Rail Delivery Group statement
Robert Nisbet, Director of Nations and Regions at the industry representative body, the Rail Delivery Group (RDG), told early morning BBC news programmes that the RDG welcomed the move to designate rail workers. “Key freight routes continue for the long haul. We look at freight paths to keep supermarket shelves stocked and fuel running to power stations”, he said, and added a statement later, issued by the Department for Transport. “At a time of extraordinary national challenge, the measures rail companies are putting in place with government will preserve services so that we can continue to get key workers to where they need to be”.

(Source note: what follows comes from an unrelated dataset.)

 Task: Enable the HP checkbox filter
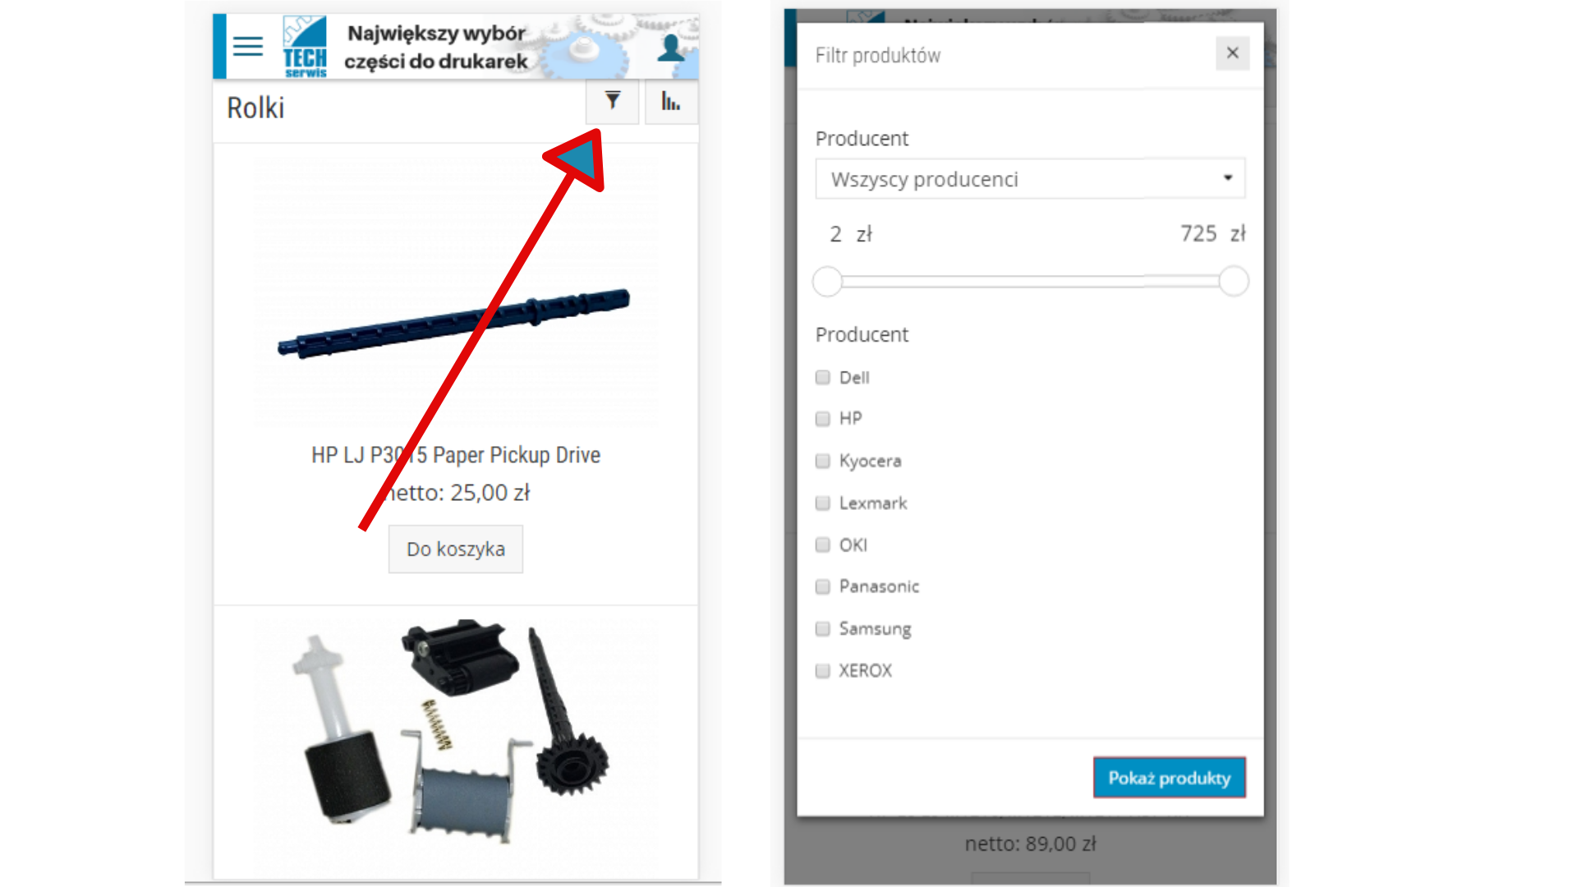point(823,418)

Speaking to rail staff in general, he offered high praise. “Thank you to them who have been doing a fantastic job”, he said. In a word of warning though, he warned that widespread sickness among staff could mean reductions. “It is a phased plan”, he said, with reference to the revised passenger service in particular. “We have to accept the reality that if more rail staff become sick, we may have to be reduced to core services”.
Later, in the DfT statement, he added: “This is not a decision we take lightly. However, implementing these measures now will mean that we can continue to operate trains over a prolonged period with fewer railway workers, who like so many others are to be commended for putting the needs of the country first, and whose safety remains front of mind. We are monitoring demand closely and should it become necessary in the weeks ahead, we will adjust services and timetables to ensure they’re being delivered to best effect where they’re needed most, in accordance with our plan”.

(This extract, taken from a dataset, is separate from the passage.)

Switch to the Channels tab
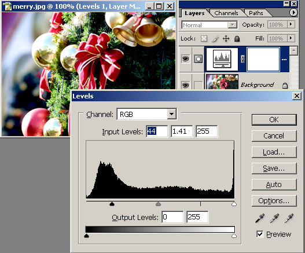Image resolution: width=305 pixels, height=253 pixels. [226, 13]
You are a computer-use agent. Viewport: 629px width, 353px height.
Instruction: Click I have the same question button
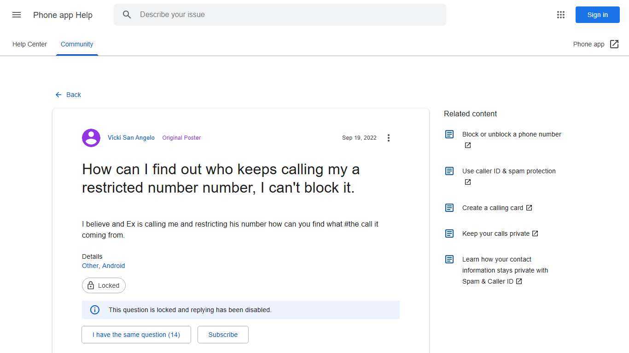136,335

Britain woke up to a chilly, frosty equinox, but the hottest cargo in the UK is still running. RailFreight.com observers reported that nuclear fuel trains were still making an appearance. The specialist flasks of radioactive material, generally heading for the national reprocessing plant in north west England, are the most logistically complicated operations on the network, requiring two independent locomotives. The trains, generally no more than 200 tonnes, are often hauled by pairs of Vossloh/Stadler Euro Dual locomotives, giving them by far the highest power to weight ratio of any freight service in the UK.
On a positive note, prime minister Johnson gave some news that scientific progress has been made. While unable to announce cures, vaccines, or any other progress that would only be at home in a fantasy novel, he did hint that Britain may be only twelve weeks away from turning the tide. He refrained from any mention of 28 Days Later, currently one of the most popular films on streaming services in Europe which, like the railways, have been forced to reduce services. Not though due to lack of patronage – quite the opposite in fact.